When I was a small girl and well into puberty, I lived an abused, contained life through which I was disallowed any individual choice or voice.  As I grew into my early preteen and teenage years, I found secret ways to write small poems and release emotions I needed to purge.  In the Alaskan tundra, down off of Richardson Highway, on a cult compound, deep inside forests of evergreen trees, are the remnants of thirty five-year-old paper journals I hid there as a child.

After leaving Sam Fife’s Move of God cult, I spent my life writing, not as a forced concentration, but as a part of who I am and was.

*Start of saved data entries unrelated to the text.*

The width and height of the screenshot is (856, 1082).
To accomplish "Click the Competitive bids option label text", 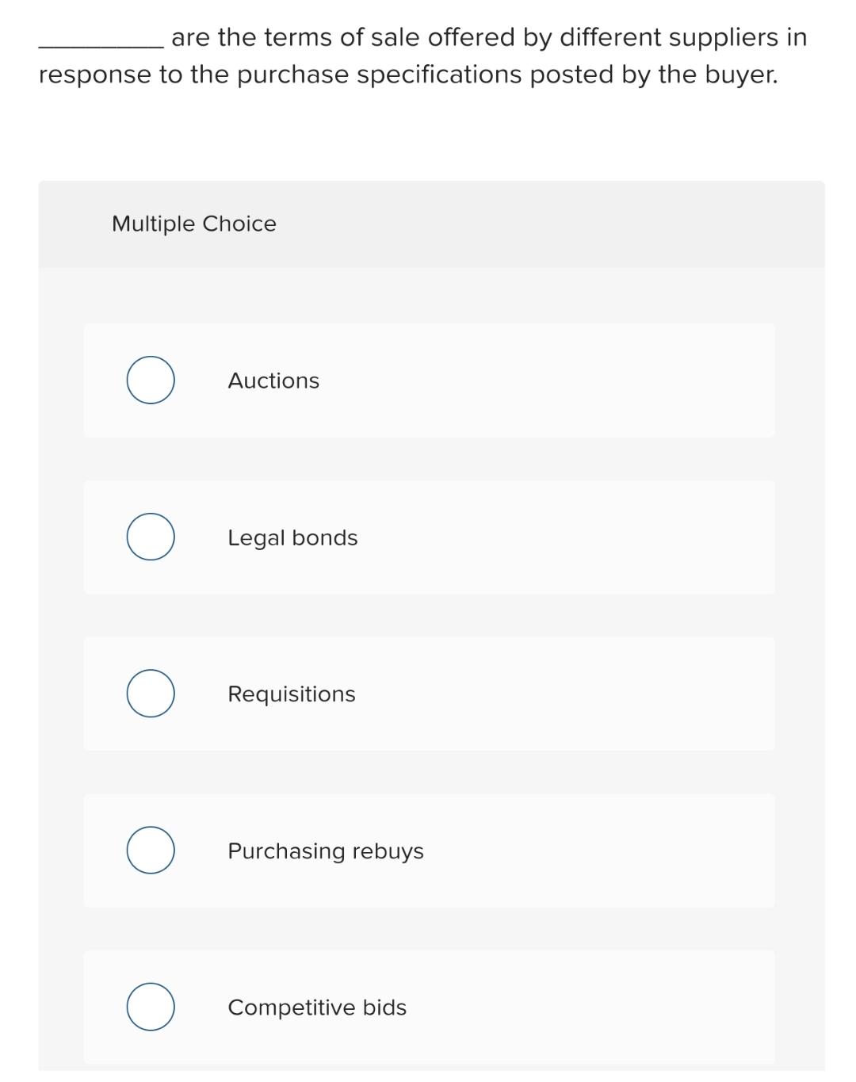I will tap(317, 1007).
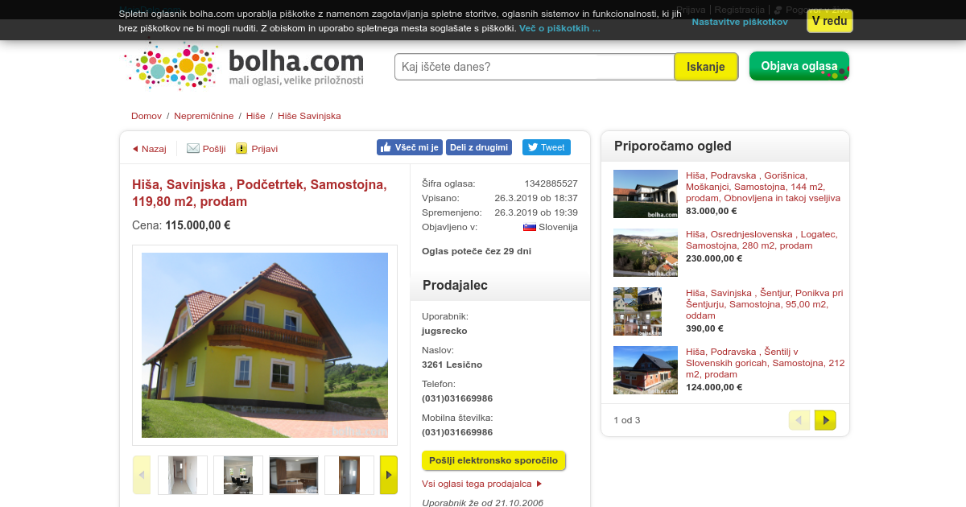Share on Twitter with Tweet button
966x507 pixels.
(x=547, y=147)
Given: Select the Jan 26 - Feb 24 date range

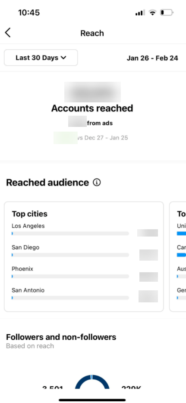Looking at the screenshot, I should pos(152,58).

I have always written in journals, on remnants of paper, glued or tucked inside of those journals, and jokingly laugh that when I die, my sons and grandchildren will have a field day going through my writing.  I sometimes envision my granddaughters as older women, laughing as they read my thoughts and the most secret parts of my heart.

When I decided to open up my online store, Designs by Vennie, I passionately wanted to have products which are unique to the inspiration of writing out our trauma and documenting our triumphs.  I also wanted to wear my cause, Survivor Voices.

Last year was a year of creating digital art and taking photographs.  I was releasing so many of my memories through the layers and collages I created.  I chose the ones which impact me the most as covers for my journals.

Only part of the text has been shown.